2005 Pontiac Montana (Photo: General Motors)

At General Motors, the Chevrolet Uplander and Pontiac Montana SV6 were the most recent offerings to the minivan-seeking masses. Having existed towards the end of the company’s gratuitous badge-engineering era, Buick and Saturn got variants built from the same platform, too. These were called the Terraza and Relay, respectively.

Though cosmetically different, the underlying hardware was basically identical across the GM minivan family from 2005 to 2009-- when the automaker’s minivans were given the axe to make room for new crossover models. We’ll talk in terms of the Chevrolet Uplander--though the information presented below effectively applies to the other GM minivan models, too.

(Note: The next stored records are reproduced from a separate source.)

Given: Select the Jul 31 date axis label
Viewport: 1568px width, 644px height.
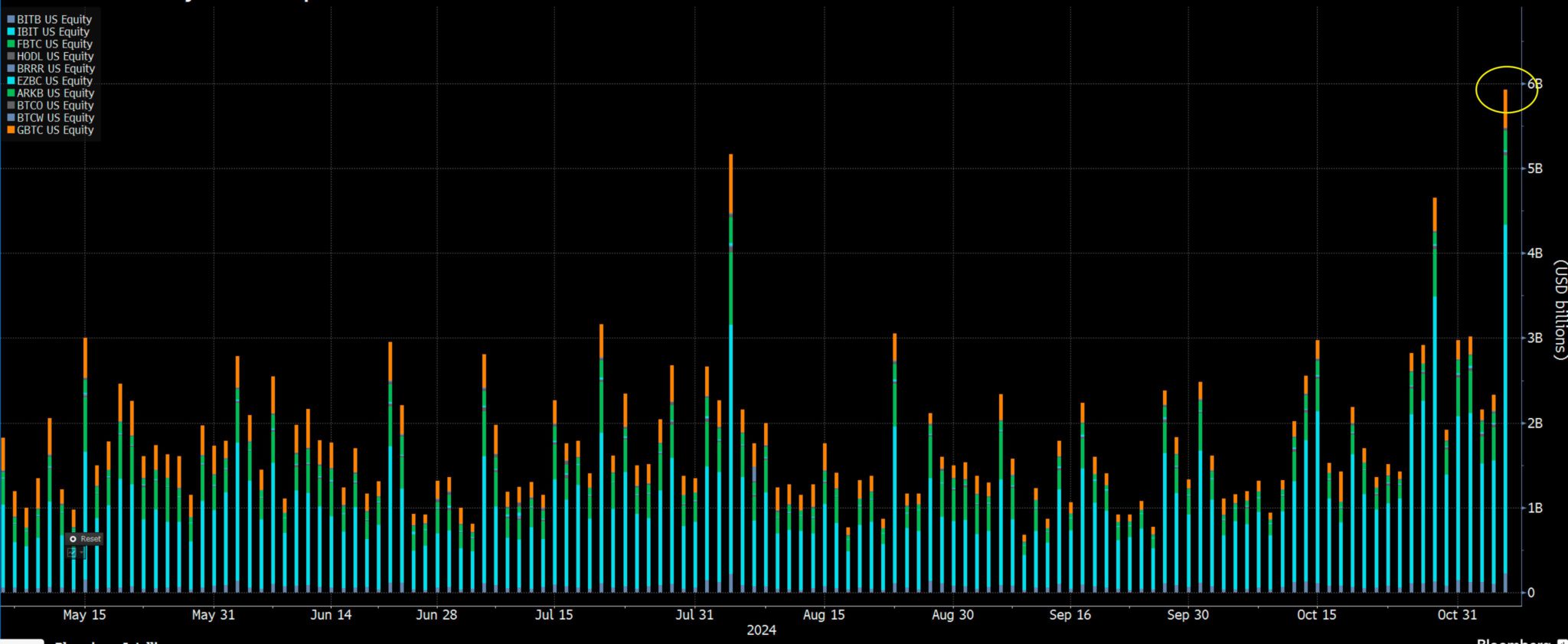Looking at the screenshot, I should pos(694,615).
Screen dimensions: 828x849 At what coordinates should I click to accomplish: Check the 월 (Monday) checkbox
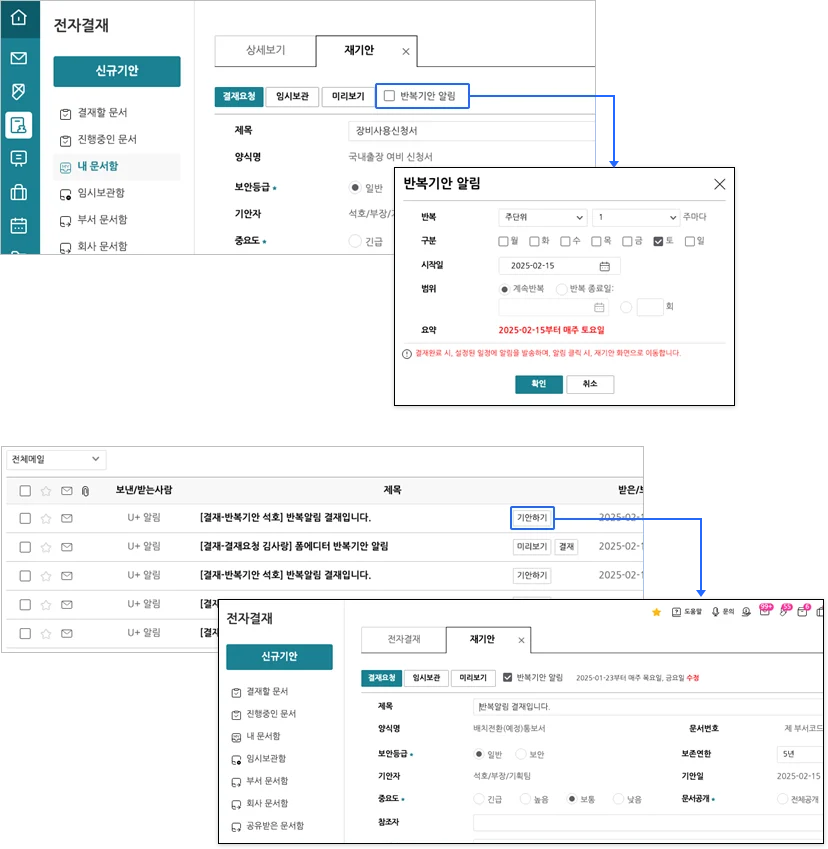[504, 241]
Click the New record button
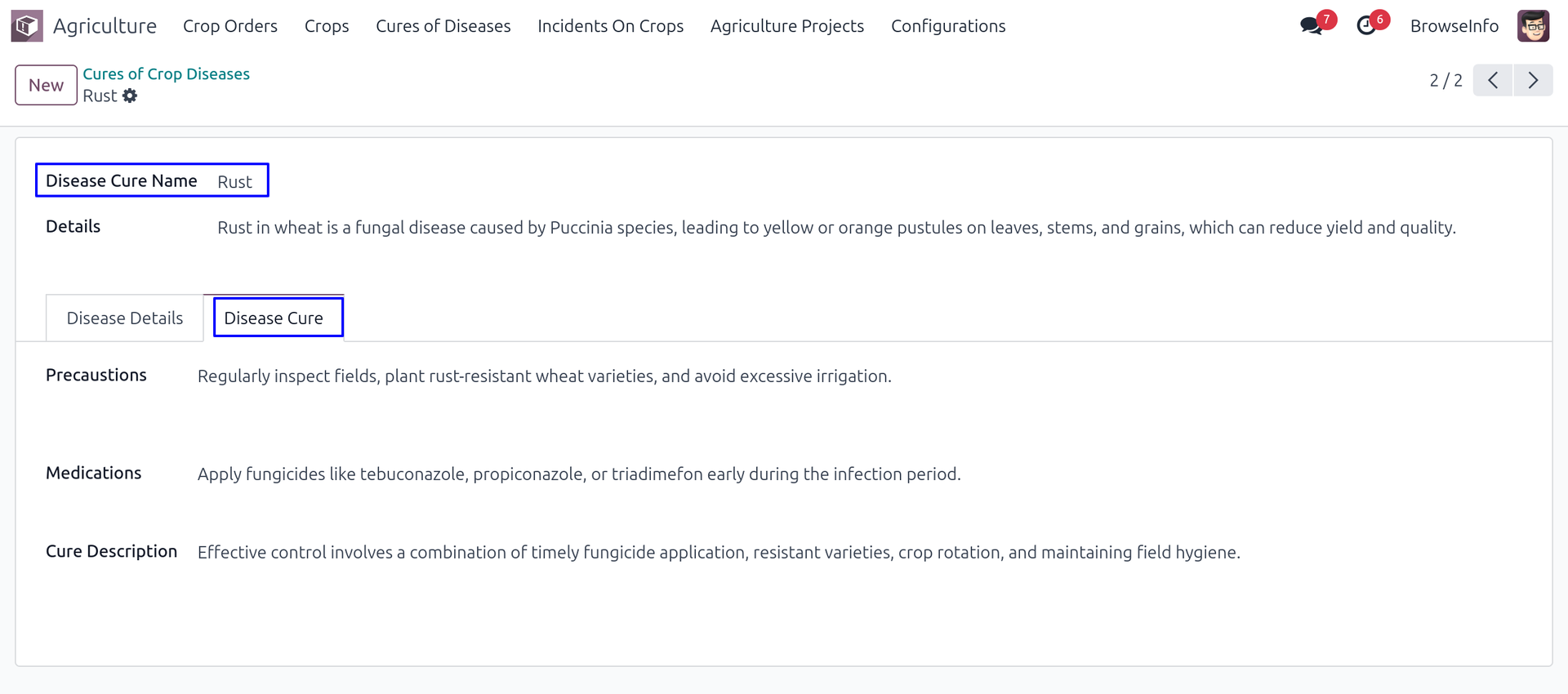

Here’s the long and short of the GM Minivan range’s important hardware offerings. Early on, power came from a robust 3.5-litre, 200-horsepower V6 engine with pushrod-actuated valves and a four-speed automatic transmission. This powertrain was far from sophisticated, but it was reliable, cheap and decent on fuel.

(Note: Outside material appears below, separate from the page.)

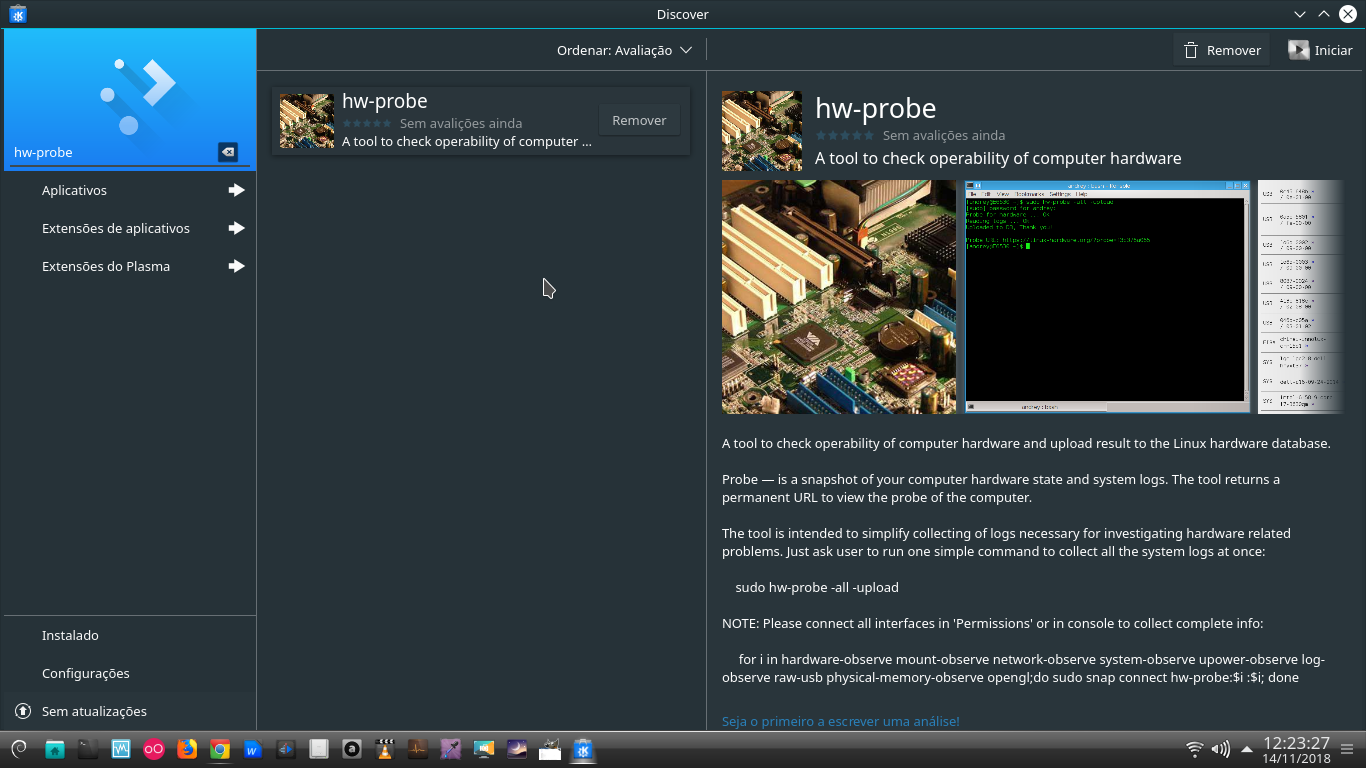Launch Google Chrome from the taskbar
Screen dimensions: 1366x768
point(219,748)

All Wheel Drive (AWD) was available on Uplander models with the 3.5-litre engine until 2006, though it was eventually canned once a larger, 3.9-litre, 240-horsepower V6 hit the scene. Four-speed automatic here as well.

Looking to save fuel? Skip the AWD. Apparently, there isn’t much of a fuel penalty between the smaller and larger V6 engines otherwise.

Note that standard and extended-wheelbase versions were available, as was 7-passenger seating, leather captain’s chairs with power adjustments, ABS brakes, traction control, tinted glass, an MP3 compatible CD player, remote access, rear-seat air conditioning and all the power accessories. There’s a rear-seat DVD console available to keep younger passengers distracted with Spongebob Squarepants or Dora the Explorer on longer trips, too.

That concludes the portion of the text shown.